• WHAT YOU ARE ASKED TO DO
Your reply should contain the whole listing below, repeated exactly, and no images.

• RECORDS SHOWN
╔══
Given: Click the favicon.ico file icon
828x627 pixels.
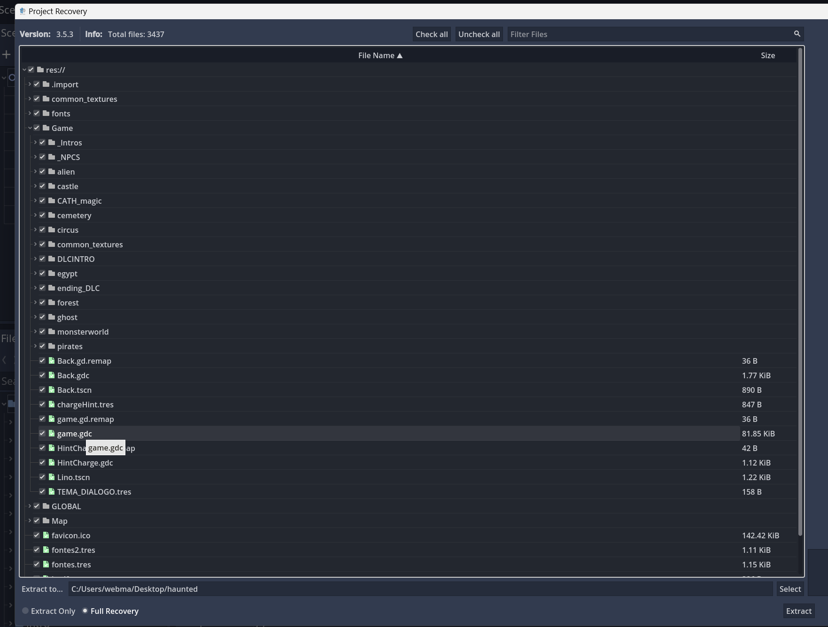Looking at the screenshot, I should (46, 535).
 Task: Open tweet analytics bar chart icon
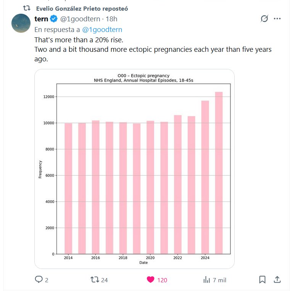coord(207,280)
╚══
• ANSWER BELOW
Given: Click the favicon.ico file icon
828x627 pixels.
Looking at the screenshot, I should (46, 535).
 Task: Open tweet analytics bar chart icon
coord(207,280)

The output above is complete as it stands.